> _Exercise details_: Please reproduce each of the records below word for word, leaving out the pictures.
-------
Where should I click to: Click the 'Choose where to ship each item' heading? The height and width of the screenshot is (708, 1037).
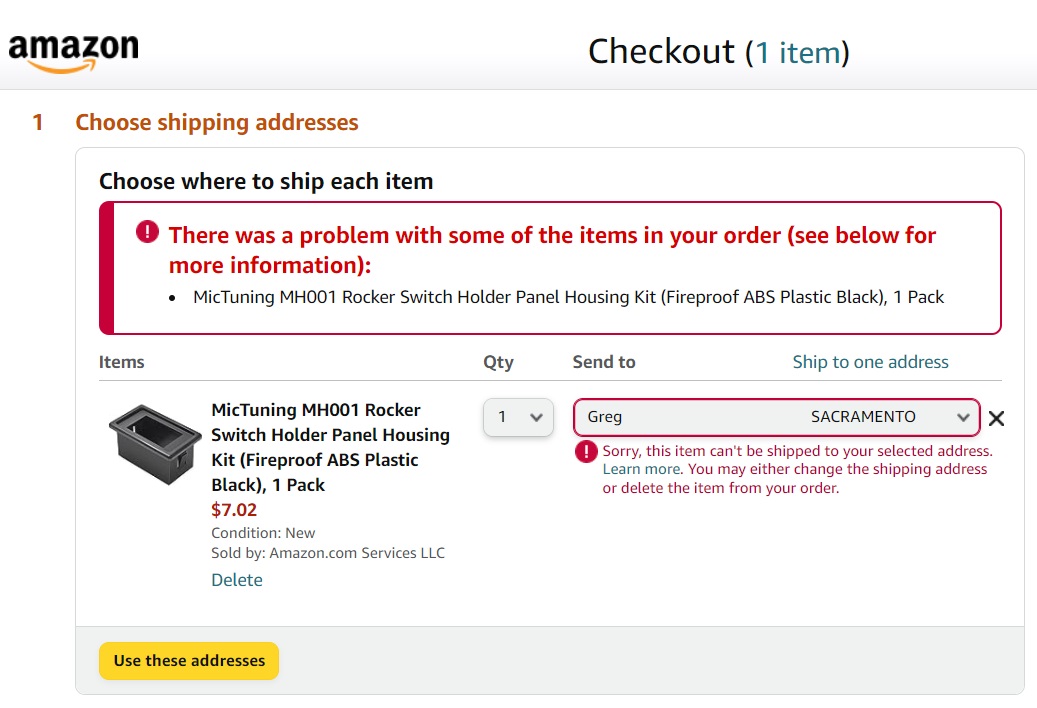[266, 182]
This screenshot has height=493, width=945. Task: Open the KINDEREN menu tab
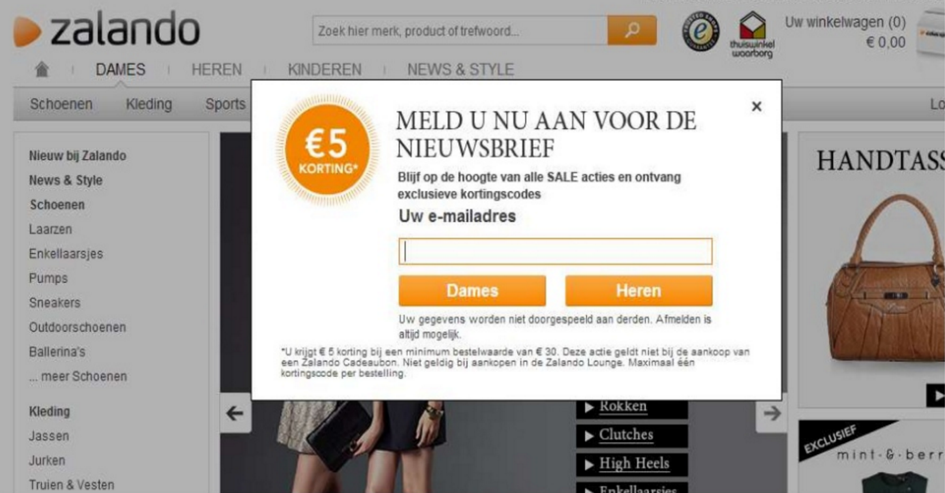tap(324, 69)

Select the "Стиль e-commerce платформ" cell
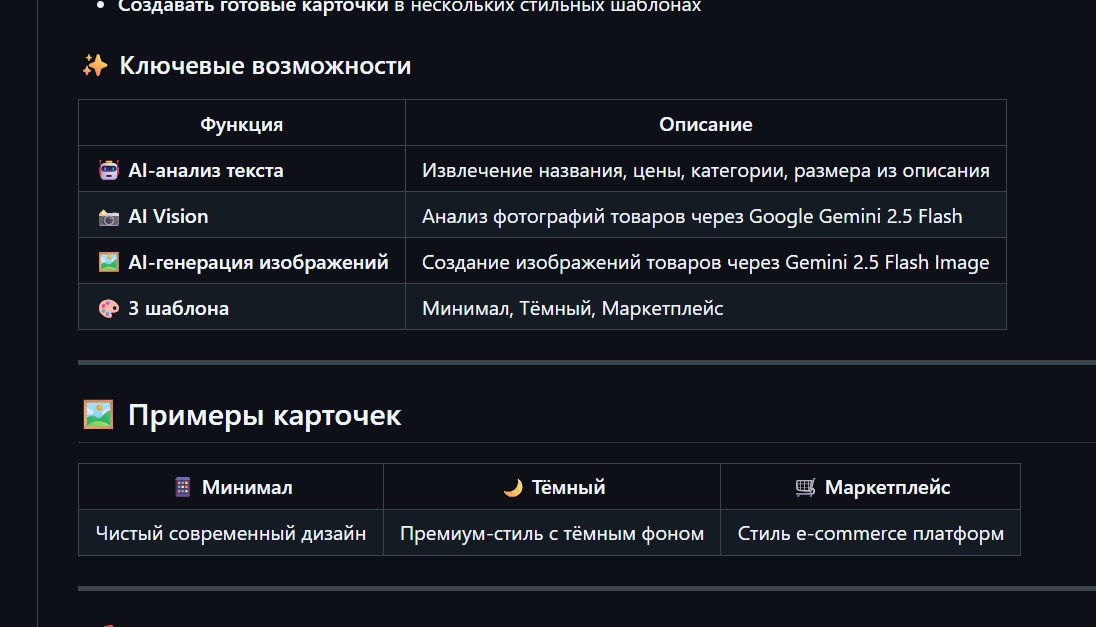tap(870, 533)
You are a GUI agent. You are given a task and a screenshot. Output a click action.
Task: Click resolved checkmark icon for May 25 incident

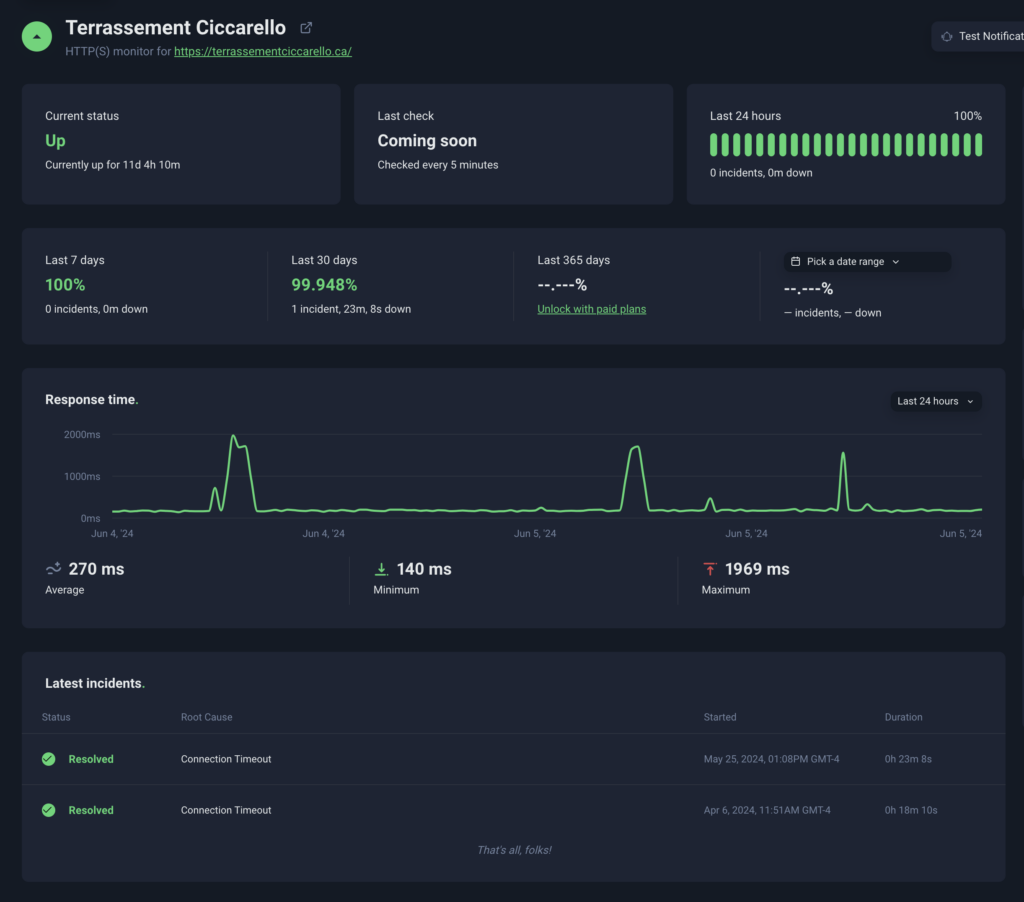[48, 759]
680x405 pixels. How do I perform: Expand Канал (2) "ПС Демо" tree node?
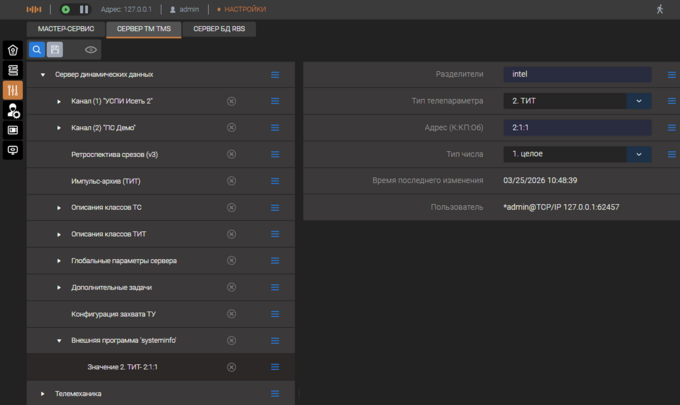tap(59, 128)
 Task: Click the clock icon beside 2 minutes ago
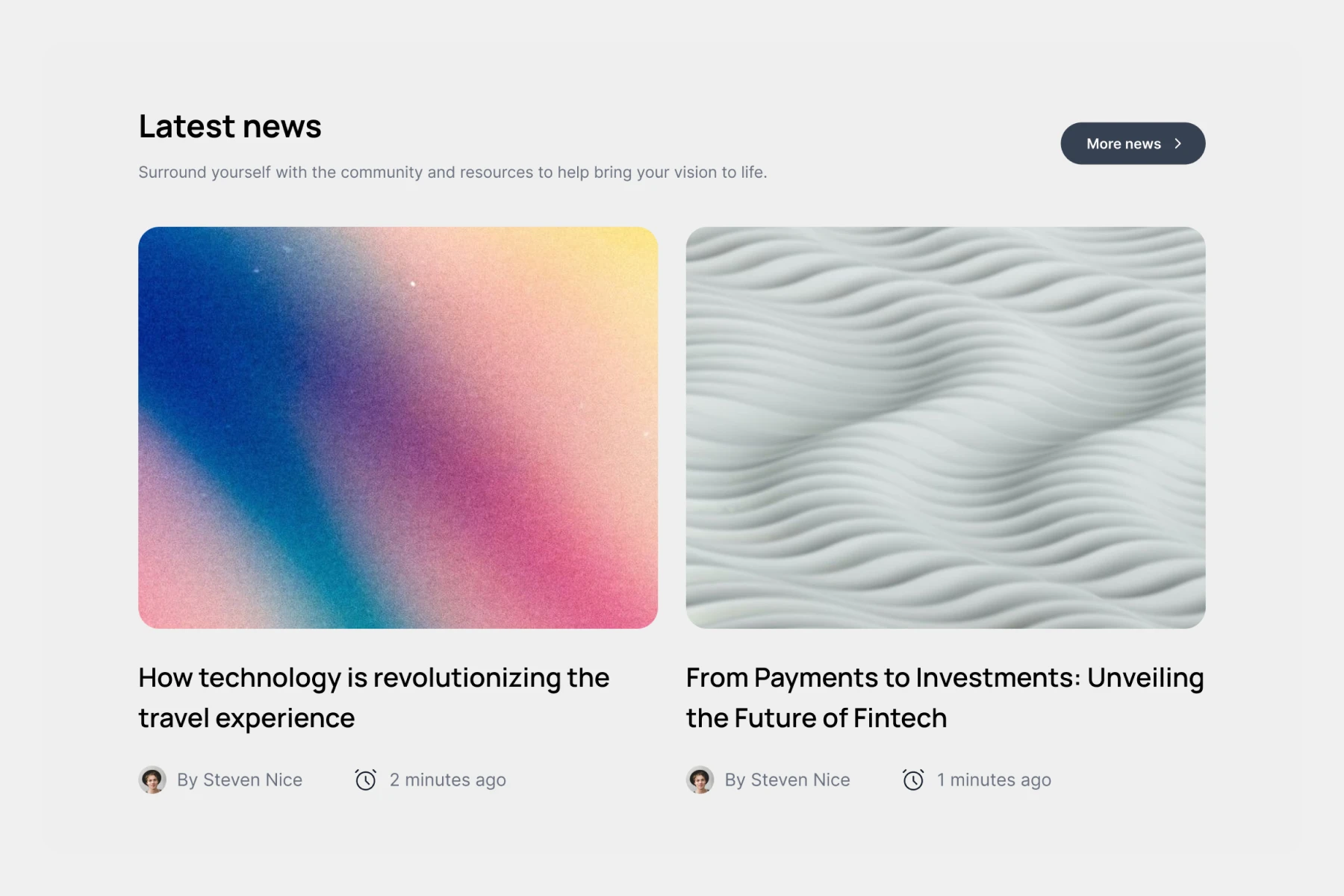(366, 780)
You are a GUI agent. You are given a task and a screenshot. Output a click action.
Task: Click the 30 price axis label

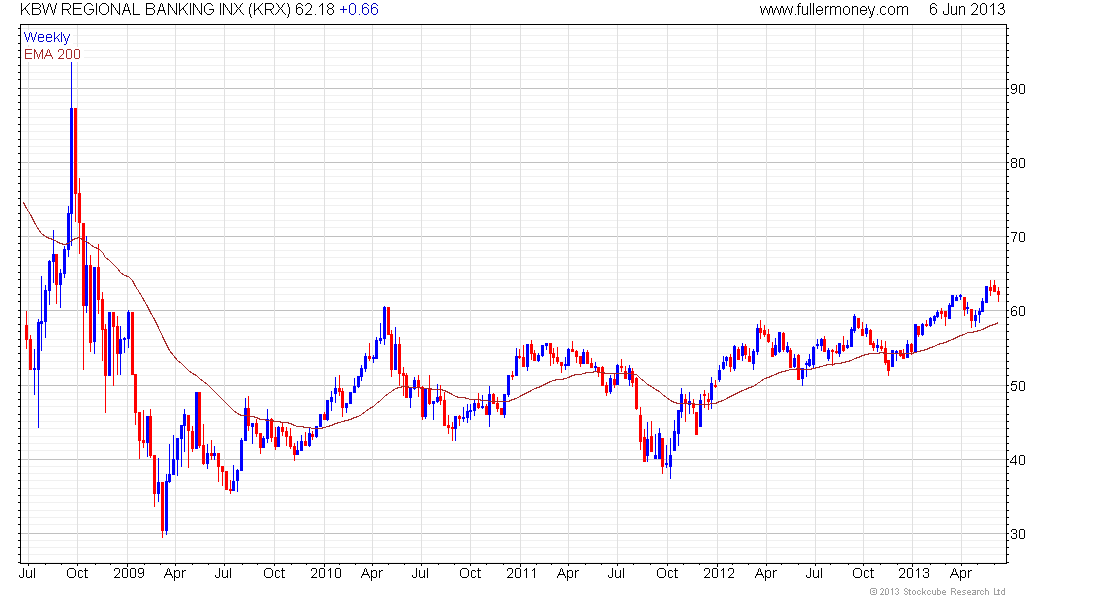tap(1017, 534)
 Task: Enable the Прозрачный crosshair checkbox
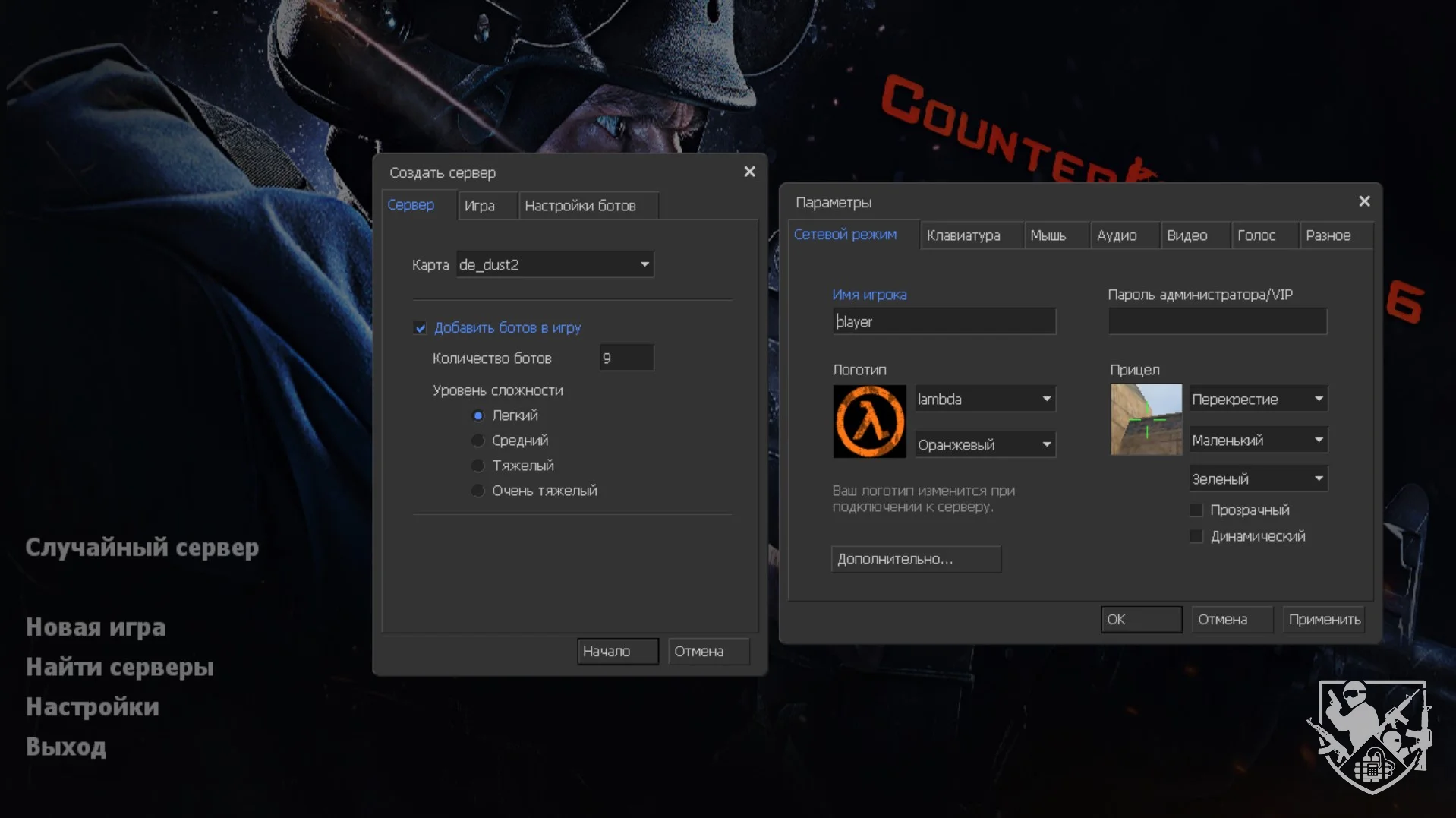pos(1196,510)
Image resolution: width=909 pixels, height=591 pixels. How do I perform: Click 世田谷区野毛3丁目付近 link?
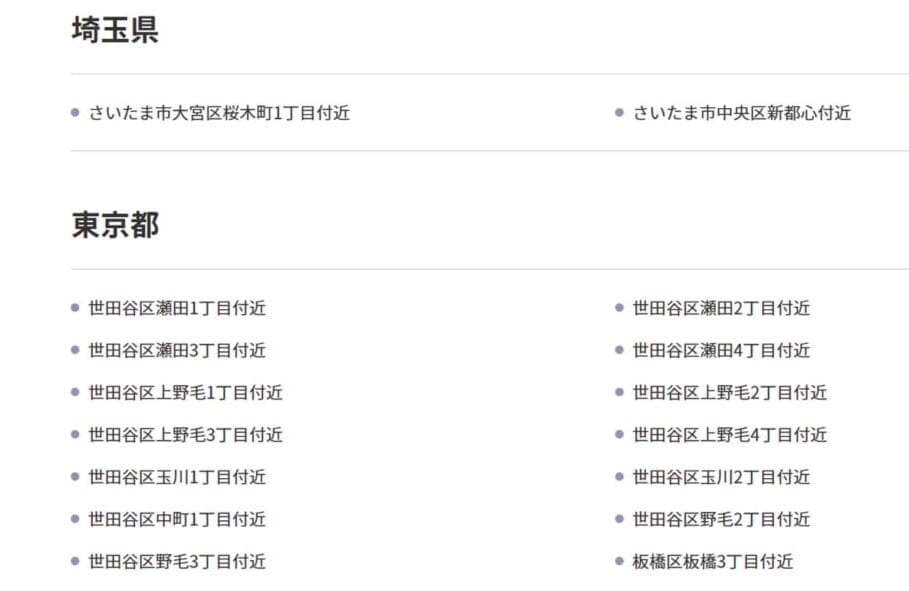(177, 562)
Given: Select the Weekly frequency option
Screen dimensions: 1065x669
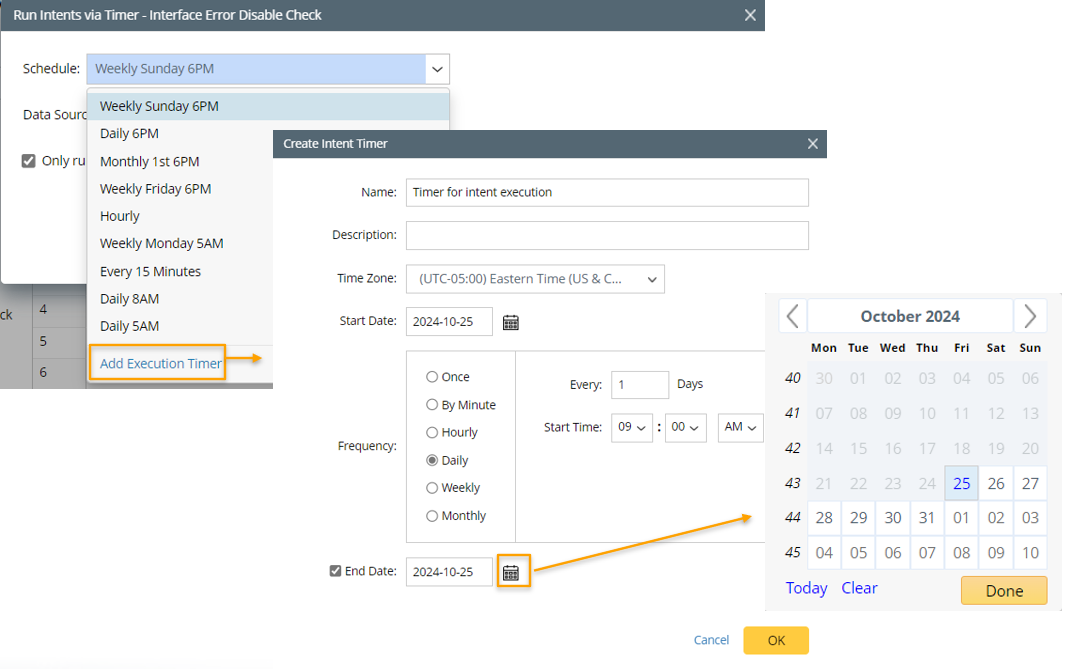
-------
> _Answer to this exercise_:
Where should I click to: Click the 'Choose where to ship each item' heading? The height and width of the screenshot is (708, 1037).
[266, 182]
This screenshot has height=493, width=945. Task: Open the KINDEREN menu tab
tap(324, 69)

Select the "Стиль e-commerce платформ" cell
tap(870, 533)
You are a GUI agent. You are given a task and a screenshot. Output a click action.
Task: Click resolved checkmark icon for May 25 incident

[48, 759]
680x405 pixels. How do I perform: Expand Канал (2) "ПС Демо" tree node?
tap(59, 128)
 Task: Click the clock icon beside 2 minutes ago
(366, 780)
You are a GUI agent. You are given a task and a screenshot. Output a click action.
Task: Click the 30 price axis label

tap(1017, 534)
 Task: Enable the Прозрачный crosshair checkbox
pos(1196,510)
Image resolution: width=909 pixels, height=591 pixels. How do I perform: Click 世田谷区野毛3丁目付近 link?
(177, 562)
Given: Select the Weekly frequency option
Screen dimensions: 1065x669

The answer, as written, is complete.